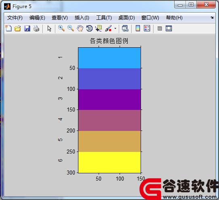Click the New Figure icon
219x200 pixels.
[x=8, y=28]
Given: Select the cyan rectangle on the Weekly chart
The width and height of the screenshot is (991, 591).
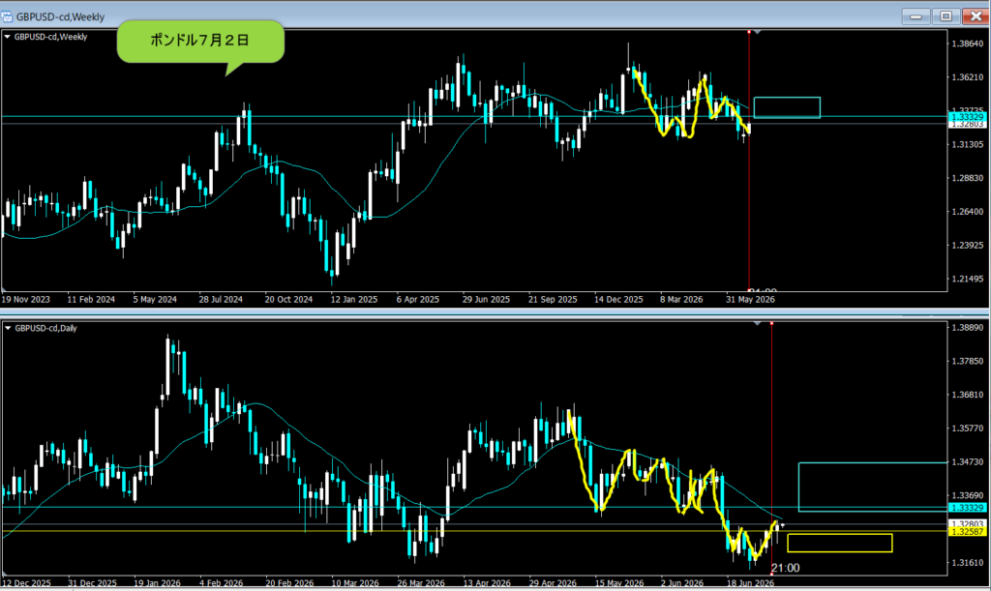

Aim –
Reproduce every line of the data above verbatim, leaving out the pictures.

Written answer –
Click the New Figure icon
219x200 pixels.
[x=8, y=28]
Given: Select the cyan rectangle on the Weekly chart
The width and height of the screenshot is (991, 591).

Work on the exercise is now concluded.